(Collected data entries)

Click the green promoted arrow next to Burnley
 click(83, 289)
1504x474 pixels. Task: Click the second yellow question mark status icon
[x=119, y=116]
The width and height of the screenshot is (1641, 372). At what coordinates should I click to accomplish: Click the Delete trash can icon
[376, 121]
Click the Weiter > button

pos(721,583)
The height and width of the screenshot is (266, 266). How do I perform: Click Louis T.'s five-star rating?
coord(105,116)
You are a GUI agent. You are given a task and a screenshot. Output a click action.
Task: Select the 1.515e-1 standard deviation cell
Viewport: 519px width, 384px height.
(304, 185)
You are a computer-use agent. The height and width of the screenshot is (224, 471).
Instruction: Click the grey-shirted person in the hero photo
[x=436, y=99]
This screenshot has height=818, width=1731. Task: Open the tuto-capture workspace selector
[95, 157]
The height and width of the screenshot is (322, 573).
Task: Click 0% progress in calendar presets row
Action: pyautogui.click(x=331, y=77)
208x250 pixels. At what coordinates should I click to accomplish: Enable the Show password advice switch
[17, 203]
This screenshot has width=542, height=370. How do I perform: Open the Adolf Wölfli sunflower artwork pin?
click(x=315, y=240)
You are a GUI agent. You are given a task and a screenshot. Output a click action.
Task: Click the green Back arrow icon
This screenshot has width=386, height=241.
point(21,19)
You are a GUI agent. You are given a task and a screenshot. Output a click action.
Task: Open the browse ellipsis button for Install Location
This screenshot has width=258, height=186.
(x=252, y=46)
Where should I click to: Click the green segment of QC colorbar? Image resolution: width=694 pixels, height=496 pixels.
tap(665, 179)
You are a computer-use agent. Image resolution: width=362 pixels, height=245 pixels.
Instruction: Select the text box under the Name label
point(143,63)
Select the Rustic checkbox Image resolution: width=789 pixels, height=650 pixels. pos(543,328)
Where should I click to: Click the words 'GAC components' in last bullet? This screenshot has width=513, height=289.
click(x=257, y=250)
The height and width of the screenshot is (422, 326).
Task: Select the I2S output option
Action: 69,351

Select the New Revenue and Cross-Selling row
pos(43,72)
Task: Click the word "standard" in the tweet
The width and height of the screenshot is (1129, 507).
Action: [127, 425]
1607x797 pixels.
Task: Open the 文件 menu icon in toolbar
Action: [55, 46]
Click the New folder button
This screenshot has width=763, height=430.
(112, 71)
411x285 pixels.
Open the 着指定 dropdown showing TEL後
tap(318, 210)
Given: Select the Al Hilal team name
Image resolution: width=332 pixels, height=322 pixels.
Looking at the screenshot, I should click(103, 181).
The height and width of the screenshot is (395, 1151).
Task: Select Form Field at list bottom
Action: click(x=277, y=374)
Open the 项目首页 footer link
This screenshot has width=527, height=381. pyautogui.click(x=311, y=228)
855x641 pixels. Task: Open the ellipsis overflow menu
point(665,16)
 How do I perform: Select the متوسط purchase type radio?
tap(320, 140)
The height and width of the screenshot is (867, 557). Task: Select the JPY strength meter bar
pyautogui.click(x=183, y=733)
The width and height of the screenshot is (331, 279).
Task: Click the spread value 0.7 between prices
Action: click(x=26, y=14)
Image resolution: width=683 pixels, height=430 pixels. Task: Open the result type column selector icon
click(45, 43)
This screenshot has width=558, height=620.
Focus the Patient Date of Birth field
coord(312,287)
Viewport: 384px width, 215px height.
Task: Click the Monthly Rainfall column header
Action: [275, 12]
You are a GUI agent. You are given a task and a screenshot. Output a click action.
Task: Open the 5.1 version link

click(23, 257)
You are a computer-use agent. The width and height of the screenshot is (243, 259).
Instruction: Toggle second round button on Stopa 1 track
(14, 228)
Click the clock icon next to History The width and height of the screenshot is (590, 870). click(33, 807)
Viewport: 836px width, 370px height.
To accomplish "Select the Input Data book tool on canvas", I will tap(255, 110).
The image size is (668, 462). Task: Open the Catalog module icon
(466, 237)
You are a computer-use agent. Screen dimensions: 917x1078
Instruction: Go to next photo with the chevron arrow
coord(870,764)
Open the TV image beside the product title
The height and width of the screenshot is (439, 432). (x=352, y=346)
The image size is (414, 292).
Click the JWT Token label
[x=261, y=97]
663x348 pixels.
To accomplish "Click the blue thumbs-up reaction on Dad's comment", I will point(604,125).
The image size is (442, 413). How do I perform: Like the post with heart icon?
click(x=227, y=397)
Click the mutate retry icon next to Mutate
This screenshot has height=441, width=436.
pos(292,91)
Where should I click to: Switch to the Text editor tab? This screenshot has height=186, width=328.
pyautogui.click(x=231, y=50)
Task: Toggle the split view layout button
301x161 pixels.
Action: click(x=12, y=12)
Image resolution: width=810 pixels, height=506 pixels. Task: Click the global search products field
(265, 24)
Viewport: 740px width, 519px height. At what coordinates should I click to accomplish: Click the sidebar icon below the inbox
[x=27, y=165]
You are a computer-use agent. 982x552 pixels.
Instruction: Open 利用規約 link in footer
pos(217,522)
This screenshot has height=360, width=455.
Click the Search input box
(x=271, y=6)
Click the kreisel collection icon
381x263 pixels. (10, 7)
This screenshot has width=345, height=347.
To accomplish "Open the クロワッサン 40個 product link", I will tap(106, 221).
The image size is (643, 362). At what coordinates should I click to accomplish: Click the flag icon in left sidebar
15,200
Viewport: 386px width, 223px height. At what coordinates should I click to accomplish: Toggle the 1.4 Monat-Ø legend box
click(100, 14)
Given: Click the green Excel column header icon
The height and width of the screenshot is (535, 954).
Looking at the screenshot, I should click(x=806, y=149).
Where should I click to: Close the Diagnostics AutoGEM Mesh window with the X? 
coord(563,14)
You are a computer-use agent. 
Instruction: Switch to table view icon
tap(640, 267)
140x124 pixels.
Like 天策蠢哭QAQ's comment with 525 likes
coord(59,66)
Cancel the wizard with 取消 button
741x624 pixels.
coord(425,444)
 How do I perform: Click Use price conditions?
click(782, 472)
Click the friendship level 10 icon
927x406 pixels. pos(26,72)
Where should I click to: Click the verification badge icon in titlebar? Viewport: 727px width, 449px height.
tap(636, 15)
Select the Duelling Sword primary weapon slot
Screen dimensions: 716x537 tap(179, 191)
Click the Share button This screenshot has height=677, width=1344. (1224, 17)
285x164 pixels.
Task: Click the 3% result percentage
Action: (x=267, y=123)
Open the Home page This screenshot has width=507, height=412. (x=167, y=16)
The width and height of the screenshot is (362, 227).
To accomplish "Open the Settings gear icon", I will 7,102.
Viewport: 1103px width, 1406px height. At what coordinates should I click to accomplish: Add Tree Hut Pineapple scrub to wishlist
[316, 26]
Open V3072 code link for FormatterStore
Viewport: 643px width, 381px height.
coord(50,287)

* [Problem description]: Could you reproduce every record exactly as it appears?

* [Expected answer]:
Click the green promoted arrow next to Burnley
 click(83, 289)
1504x474 pixels. Task: Click the second yellow question mark status icon
[x=119, y=116]
The width and height of the screenshot is (1641, 372). At what coordinates should I click to accomplish: Click the Delete trash can icon
[376, 121]
Click the Weiter > button

pos(721,583)
The height and width of the screenshot is (266, 266). How do I perform: Click Louis T.'s five-star rating?
coord(105,116)
You are a GUI agent. You are given a task and a screenshot. Output a click action.
Task: Select the 1.515e-1 standard deviation cell
Viewport: 519px width, 384px height.
(304, 185)
You are a computer-use agent. The height and width of the screenshot is (224, 471).
Instruction: Click the grey-shirted person in the hero photo
[x=436, y=99]
This screenshot has height=818, width=1731. Task: Open the tuto-capture workspace selector
[95, 157]
The height and width of the screenshot is (322, 573).
Task: Click 0% progress in calendar presets row
Action: pyautogui.click(x=331, y=77)
208x250 pixels. At what coordinates should I click to accomplish: Enable the Show password advice switch
[17, 203]
This screenshot has width=542, height=370. How do I perform: Open the Adolf Wölfli sunflower artwork pin?
click(x=315, y=240)
You are a GUI agent. You are given a task and a screenshot. Output a click action.
Task: Click the green Back arrow icon
This screenshot has width=386, height=241.
point(21,19)
You are a GUI agent. You are given a task and a screenshot. Output a click action.
Task: Open the browse ellipsis button for Install Location
This screenshot has width=258, height=186.
(x=252, y=46)
Where should I click to: Click the green segment of QC colorbar? Image resolution: width=694 pixels, height=496 pixels.
tap(665, 179)
You are a computer-use agent. Image resolution: width=362 pixels, height=245 pixels.
Instruction: Select the text box under the Name label
point(143,63)
Select the Rustic checkbox Image resolution: width=789 pixels, height=650 pixels. pos(543,328)
Where should I click to: Click the words 'GAC components' in last bullet? This screenshot has width=513, height=289.
click(x=257, y=250)
The height and width of the screenshot is (422, 326).
Task: Select the I2S output option
Action: 69,351

Select the New Revenue and Cross-Selling row
pos(43,72)
Task: Click the word "standard" in the tweet
The width and height of the screenshot is (1129, 507).
Action: [127, 425]
1607x797 pixels.
Task: Open the 文件 menu icon in toolbar
Action: [55, 46]
Click the New folder button
This screenshot has width=763, height=430.
(112, 71)
411x285 pixels.
Open the 着指定 dropdown showing TEL後
tap(318, 210)
Given: Select the Al Hilal team name
Image resolution: width=332 pixels, height=322 pixels.
Looking at the screenshot, I should click(103, 181).
The height and width of the screenshot is (395, 1151).
Task: Select Form Field at list bottom
Action: click(x=277, y=374)
Open the 项目首页 footer link
This screenshot has width=527, height=381. pyautogui.click(x=311, y=228)
855x641 pixels. Task: Open the ellipsis overflow menu
point(665,16)
 How do I perform: Select the متوسط purchase type radio?
tap(320, 140)
The height and width of the screenshot is (867, 557). Task: Select the JPY strength meter bar
pyautogui.click(x=183, y=733)
The width and height of the screenshot is (331, 279).
Task: Click the spread value 0.7 between prices
Action: click(x=26, y=14)
Image resolution: width=683 pixels, height=430 pixels. Task: Open the result type column selector icon
click(45, 43)
This screenshot has width=558, height=620.
Focus the Patient Date of Birth field
coord(312,287)
Viewport: 384px width, 215px height.
Task: Click the Monthly Rainfall column header
Action: [275, 12]
You are a GUI agent. You are given a task and a screenshot. Output a click action.
Task: Open the 5.1 version link

click(23, 257)
You are a computer-use agent. The width and height of the screenshot is (243, 259).
Instruction: Toggle second round button on Stopa 1 track
(14, 228)
Click the clock icon next to History The width and height of the screenshot is (590, 870). click(33, 807)
Viewport: 836px width, 370px height.
To accomplish "Select the Input Data book tool on canvas", I will tap(255, 110).
The image size is (668, 462). Task: Open the Catalog module icon
(466, 237)
You are a computer-use agent. Screen dimensions: 917x1078
Instruction: Go to next photo with the chevron arrow
coord(870,764)
Open the TV image beside the product title
The height and width of the screenshot is (439, 432). (x=352, y=346)
The image size is (414, 292).
Click the JWT Token label
[x=261, y=97]
663x348 pixels.
To accomplish "Click the blue thumbs-up reaction on Dad's comment", I will point(604,125).
The image size is (442, 413). How do I perform: Like the post with heart icon?
click(x=227, y=397)
Click the mutate retry icon next to Mutate
This screenshot has height=441, width=436.
pos(292,91)
Where should I click to: Switch to the Text editor tab? This screenshot has height=186, width=328.
pyautogui.click(x=231, y=50)
Task: Toggle the split view layout button
301x161 pixels.
Action: click(x=12, y=12)
Image resolution: width=810 pixels, height=506 pixels. Task: Click the global search products field
(265, 24)
Viewport: 740px width, 519px height. At what coordinates should I click to accomplish: Click the sidebar icon below the inbox
[x=27, y=165]
You are a computer-use agent. 982x552 pixels.
Instruction: Open 利用規約 link in footer
pos(217,522)
This screenshot has height=360, width=455.
Click the Search input box
(x=271, y=6)
Click the kreisel collection icon
381x263 pixels. (10, 7)
This screenshot has width=345, height=347.
To accomplish "Open the クロワッサン 40個 product link", I will tap(106, 221).
The image size is (643, 362). At what coordinates should I click to accomplish: Click the flag icon in left sidebar
15,200
Viewport: 386px width, 223px height. At what coordinates should I click to accomplish: Toggle the 1.4 Monat-Ø legend box
click(100, 14)
Given: Click the green Excel column header icon
The height and width of the screenshot is (535, 954).
Looking at the screenshot, I should click(x=806, y=149).
Where should I click to: Close the Diagnostics AutoGEM Mesh window with the X? 
coord(563,14)
You are a computer-use agent. 
Instruction: Switch to table view icon
tap(640, 267)
140x124 pixels.
Like 天策蠢哭QAQ's comment with 525 likes
coord(59,66)
Cancel the wizard with 取消 button
741x624 pixels.
coord(425,444)
 How do I perform: Click Use price conditions?
click(782, 472)
Click the friendship level 10 icon
927x406 pixels. pos(26,72)
Where should I click to: Click the verification badge icon in titlebar? Viewport: 727px width, 449px height.
tap(636, 15)
Select the Duelling Sword primary weapon slot
Screen dimensions: 716x537 tap(179, 191)
Click the Share button This screenshot has height=677, width=1344. (1224, 17)
285x164 pixels.
Task: Click the 3% result percentage
Action: (x=267, y=123)
Open the Home page This screenshot has width=507, height=412. (x=167, y=16)
The width and height of the screenshot is (362, 227).
To accomplish "Open the Settings gear icon", I will 7,102.
Viewport: 1103px width, 1406px height. At what coordinates should I click to accomplish: Add Tree Hut Pineapple scrub to wishlist
[316, 26]
Open V3072 code link for FormatterStore
Viewport: 643px width, 381px height.
coord(50,287)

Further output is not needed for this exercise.